#### THE INPUT
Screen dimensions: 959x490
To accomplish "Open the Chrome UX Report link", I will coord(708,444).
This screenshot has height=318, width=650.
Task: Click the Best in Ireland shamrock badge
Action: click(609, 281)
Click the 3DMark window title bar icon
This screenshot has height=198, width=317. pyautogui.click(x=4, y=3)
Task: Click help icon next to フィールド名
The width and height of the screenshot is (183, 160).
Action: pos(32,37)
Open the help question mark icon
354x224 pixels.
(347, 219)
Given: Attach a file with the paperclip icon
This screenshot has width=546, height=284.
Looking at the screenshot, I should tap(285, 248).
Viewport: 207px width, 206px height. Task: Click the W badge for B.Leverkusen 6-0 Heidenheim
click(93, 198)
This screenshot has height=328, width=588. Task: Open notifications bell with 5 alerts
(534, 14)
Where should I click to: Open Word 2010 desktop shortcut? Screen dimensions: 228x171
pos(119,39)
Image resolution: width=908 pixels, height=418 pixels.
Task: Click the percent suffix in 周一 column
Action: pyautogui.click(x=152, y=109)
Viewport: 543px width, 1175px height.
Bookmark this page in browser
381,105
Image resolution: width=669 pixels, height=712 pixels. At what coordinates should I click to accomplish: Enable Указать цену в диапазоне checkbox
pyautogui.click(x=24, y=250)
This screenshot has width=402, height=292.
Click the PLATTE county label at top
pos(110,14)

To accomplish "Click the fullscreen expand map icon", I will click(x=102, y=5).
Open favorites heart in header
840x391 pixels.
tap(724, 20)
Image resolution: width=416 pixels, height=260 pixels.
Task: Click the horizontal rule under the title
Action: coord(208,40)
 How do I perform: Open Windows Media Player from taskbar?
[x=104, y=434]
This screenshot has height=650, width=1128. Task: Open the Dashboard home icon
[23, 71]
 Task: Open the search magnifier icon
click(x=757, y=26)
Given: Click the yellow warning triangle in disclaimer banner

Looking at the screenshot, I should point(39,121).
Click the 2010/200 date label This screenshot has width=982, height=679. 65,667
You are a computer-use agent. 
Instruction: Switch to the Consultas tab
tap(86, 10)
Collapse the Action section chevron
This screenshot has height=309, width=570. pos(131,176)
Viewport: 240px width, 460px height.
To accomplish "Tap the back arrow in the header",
########
(EXERCISE) Beginning at the line above with "This screenshot has height=328, width=588." and finishing at the line with "Open favorites heart in header", return each line exactly and return nothing else.

(TASK ANSWER)
This screenshot has height=328, width=588. Task: Open notifications bell with 5 alerts
(534, 14)
Where should I click to: Open Word 2010 desktop shortcut? Screen dimensions: 228x171
pos(119,39)
Image resolution: width=908 pixels, height=418 pixels.
Task: Click the percent suffix in 周一 column
Action: pyautogui.click(x=152, y=109)
Viewport: 543px width, 1175px height.
Bookmark this page in browser
381,105
Image resolution: width=669 pixels, height=712 pixels. At what coordinates should I click to accomplish: Enable Указать цену в диапазоне checkbox
pyautogui.click(x=24, y=250)
This screenshot has width=402, height=292.
Click the PLATTE county label at top
pos(110,14)

To accomplish "Click the fullscreen expand map icon", I will click(x=102, y=5).
Open favorites heart in header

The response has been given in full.